• Problem details: What you return must be every line from the beginning of the data through the line holding "Click the chat", unchanged.

● ● ● ●

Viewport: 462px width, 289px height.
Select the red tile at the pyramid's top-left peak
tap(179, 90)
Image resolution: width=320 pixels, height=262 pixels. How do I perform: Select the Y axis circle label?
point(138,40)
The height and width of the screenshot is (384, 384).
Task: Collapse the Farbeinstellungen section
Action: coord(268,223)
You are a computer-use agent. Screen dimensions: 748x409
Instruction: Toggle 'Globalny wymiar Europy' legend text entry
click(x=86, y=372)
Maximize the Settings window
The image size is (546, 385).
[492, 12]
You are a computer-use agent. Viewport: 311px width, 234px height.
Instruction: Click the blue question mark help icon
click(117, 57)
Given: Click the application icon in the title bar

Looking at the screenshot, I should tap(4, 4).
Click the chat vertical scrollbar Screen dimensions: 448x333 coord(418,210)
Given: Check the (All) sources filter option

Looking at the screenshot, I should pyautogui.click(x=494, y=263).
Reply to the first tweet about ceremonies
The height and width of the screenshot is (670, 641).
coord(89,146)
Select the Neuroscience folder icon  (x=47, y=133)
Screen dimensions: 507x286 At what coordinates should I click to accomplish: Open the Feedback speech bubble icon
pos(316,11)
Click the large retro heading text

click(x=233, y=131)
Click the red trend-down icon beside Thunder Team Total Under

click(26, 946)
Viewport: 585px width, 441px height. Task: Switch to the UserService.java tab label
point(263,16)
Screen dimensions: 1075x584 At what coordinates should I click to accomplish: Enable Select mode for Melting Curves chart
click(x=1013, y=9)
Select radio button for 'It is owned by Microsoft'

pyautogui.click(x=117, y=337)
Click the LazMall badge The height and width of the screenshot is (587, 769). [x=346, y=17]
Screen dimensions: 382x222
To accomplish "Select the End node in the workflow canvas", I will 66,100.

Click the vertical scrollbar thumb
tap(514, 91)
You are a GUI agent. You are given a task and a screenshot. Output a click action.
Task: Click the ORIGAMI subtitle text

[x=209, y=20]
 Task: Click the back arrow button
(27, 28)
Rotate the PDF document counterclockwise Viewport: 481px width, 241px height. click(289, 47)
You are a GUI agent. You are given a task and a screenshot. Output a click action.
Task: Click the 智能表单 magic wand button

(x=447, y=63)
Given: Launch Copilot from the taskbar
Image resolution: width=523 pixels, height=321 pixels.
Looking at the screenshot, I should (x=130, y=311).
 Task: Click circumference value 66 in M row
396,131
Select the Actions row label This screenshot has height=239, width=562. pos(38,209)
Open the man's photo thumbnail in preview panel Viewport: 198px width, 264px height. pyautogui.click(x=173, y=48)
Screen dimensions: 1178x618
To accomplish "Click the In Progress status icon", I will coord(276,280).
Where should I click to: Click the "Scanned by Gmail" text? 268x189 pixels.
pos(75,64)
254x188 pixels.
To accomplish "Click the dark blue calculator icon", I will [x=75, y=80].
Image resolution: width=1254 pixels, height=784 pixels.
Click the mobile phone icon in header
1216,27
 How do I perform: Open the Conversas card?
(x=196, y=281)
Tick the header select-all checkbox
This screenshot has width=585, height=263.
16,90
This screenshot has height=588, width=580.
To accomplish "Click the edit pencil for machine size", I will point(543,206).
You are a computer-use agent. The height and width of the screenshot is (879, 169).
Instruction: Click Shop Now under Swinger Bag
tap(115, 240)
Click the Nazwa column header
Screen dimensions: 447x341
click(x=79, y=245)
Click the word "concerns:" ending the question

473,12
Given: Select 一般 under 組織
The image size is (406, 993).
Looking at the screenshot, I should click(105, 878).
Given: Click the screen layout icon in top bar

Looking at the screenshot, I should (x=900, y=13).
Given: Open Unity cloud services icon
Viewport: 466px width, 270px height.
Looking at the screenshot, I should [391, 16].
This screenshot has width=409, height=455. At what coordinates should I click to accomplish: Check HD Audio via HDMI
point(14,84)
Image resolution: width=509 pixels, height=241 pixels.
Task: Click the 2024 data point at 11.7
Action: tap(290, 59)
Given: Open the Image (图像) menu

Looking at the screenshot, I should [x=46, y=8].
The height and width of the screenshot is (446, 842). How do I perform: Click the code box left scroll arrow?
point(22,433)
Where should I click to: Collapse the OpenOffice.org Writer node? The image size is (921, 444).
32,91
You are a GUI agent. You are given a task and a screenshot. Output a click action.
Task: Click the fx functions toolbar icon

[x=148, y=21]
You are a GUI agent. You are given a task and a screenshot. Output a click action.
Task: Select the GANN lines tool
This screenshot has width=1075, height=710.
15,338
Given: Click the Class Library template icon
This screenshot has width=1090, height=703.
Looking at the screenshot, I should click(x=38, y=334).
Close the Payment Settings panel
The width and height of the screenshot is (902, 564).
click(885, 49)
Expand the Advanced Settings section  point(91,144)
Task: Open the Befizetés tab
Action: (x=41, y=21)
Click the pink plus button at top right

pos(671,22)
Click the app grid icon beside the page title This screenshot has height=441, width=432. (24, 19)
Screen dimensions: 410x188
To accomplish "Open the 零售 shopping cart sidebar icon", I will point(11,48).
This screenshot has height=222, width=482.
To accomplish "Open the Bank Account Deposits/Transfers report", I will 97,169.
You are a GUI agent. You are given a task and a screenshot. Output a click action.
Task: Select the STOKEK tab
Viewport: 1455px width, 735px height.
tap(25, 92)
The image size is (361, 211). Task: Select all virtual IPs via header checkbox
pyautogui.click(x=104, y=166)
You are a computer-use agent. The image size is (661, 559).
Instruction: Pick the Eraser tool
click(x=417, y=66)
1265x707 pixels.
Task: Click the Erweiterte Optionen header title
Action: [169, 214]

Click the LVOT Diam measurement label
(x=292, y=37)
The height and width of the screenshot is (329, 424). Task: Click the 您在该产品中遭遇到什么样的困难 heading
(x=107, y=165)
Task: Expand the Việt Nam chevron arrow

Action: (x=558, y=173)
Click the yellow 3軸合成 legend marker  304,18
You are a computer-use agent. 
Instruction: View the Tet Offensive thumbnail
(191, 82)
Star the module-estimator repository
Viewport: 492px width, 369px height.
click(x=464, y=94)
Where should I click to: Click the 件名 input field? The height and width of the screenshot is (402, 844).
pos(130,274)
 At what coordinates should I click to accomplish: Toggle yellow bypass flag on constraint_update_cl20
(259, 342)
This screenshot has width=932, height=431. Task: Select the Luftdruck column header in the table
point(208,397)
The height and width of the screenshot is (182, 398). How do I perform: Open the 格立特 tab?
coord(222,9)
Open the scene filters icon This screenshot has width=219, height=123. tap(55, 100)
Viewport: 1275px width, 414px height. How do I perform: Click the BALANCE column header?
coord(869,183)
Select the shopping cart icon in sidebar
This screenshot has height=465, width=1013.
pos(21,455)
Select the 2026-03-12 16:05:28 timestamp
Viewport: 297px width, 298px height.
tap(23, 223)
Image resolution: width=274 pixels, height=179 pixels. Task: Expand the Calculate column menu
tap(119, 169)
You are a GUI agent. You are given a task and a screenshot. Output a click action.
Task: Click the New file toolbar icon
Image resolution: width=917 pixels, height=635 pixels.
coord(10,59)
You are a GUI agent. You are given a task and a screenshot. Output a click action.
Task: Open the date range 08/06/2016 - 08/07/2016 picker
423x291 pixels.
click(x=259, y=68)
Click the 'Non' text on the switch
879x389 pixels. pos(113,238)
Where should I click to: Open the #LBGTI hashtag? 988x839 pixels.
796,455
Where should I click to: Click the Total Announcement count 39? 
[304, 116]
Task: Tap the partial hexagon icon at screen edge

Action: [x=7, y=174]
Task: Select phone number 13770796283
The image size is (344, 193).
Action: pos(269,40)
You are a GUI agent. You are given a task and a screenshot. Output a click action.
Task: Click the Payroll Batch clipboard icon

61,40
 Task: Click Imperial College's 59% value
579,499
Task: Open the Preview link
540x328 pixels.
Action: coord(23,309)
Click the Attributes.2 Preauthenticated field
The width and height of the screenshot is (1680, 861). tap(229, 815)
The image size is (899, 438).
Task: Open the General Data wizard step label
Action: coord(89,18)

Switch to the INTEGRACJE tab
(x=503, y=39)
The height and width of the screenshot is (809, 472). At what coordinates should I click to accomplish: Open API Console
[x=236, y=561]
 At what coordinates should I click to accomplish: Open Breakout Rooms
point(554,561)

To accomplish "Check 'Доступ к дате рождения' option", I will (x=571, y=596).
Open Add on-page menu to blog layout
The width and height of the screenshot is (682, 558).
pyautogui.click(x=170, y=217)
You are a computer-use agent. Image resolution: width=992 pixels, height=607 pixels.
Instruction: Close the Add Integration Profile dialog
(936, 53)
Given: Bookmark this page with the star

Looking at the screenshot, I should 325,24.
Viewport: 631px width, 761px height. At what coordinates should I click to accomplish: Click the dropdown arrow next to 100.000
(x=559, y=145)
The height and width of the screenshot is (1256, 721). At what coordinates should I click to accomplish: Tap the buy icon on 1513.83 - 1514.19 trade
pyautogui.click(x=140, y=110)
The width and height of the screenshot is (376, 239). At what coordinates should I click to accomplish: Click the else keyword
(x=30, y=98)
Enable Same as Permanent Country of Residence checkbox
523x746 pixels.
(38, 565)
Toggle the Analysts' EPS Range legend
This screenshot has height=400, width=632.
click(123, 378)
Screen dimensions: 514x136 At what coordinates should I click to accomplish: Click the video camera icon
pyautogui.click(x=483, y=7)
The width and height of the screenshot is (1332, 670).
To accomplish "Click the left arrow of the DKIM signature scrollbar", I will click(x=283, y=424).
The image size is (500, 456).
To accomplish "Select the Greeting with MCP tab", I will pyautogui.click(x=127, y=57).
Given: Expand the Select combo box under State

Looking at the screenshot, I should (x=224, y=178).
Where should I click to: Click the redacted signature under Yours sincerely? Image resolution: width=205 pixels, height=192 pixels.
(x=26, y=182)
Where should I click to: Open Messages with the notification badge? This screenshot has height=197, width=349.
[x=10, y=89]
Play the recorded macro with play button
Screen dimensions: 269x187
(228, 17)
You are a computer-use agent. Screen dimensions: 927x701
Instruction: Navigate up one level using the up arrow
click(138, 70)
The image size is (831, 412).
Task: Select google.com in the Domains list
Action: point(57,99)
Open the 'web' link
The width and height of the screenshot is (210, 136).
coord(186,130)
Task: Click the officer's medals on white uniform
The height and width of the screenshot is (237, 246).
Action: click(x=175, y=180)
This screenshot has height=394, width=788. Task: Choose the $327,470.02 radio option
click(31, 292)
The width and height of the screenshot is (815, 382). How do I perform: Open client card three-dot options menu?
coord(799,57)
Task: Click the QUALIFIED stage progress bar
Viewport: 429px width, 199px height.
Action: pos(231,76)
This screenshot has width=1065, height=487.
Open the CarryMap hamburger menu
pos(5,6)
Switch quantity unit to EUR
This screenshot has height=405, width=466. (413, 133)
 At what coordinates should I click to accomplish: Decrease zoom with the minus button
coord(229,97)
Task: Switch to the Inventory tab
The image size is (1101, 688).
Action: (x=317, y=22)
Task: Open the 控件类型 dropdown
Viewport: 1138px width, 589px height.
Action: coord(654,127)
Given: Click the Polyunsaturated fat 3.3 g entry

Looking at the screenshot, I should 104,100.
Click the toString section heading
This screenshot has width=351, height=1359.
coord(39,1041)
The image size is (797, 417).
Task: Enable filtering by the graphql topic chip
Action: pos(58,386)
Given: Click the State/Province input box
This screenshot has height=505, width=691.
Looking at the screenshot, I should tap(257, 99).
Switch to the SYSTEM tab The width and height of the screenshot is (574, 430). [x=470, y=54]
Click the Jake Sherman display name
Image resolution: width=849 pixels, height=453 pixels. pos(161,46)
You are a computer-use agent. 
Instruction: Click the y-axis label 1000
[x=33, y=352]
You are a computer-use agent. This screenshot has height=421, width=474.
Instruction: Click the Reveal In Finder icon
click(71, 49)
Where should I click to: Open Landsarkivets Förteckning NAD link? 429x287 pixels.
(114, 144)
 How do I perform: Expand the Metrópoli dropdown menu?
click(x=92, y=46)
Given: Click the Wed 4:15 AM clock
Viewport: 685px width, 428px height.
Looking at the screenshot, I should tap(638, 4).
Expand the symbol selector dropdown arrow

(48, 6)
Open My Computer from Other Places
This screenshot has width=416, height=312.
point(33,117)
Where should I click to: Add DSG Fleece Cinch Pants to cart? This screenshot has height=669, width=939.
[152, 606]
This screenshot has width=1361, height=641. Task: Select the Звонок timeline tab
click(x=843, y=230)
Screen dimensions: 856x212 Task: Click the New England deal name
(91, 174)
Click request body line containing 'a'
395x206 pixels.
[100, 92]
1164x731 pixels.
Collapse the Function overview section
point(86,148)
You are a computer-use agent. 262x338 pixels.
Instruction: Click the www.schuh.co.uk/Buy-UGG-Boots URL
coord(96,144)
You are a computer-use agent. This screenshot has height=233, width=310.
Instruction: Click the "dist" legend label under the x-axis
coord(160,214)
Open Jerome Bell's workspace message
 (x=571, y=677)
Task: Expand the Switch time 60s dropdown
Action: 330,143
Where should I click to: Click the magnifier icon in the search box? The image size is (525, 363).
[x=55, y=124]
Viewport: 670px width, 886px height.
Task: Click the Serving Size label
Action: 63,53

● ● ● ●

• Response for this exercise:
Viewport: 462px width, 289px height.
Select the red tile at the pyramid's top-left peak
tap(179, 90)
Image resolution: width=320 pixels, height=262 pixels. How do I perform: Select the Y axis circle label?
point(138,40)
The height and width of the screenshot is (384, 384).
Task: Collapse the Farbeinstellungen section
Action: coord(268,223)
You are a computer-use agent. Screen dimensions: 748x409
Instruction: Toggle 'Globalny wymiar Europy' legend text entry
click(x=86, y=372)
Maximize the Settings window
The image size is (546, 385).
[492, 12]
You are a computer-use agent. Viewport: 311px width, 234px height.
Instruction: Click the blue question mark help icon
click(117, 57)
Given: Click the application icon in the title bar

Looking at the screenshot, I should tap(4, 4).
Click the chat vertical scrollbar Screen dimensions: 448x333 coord(418,210)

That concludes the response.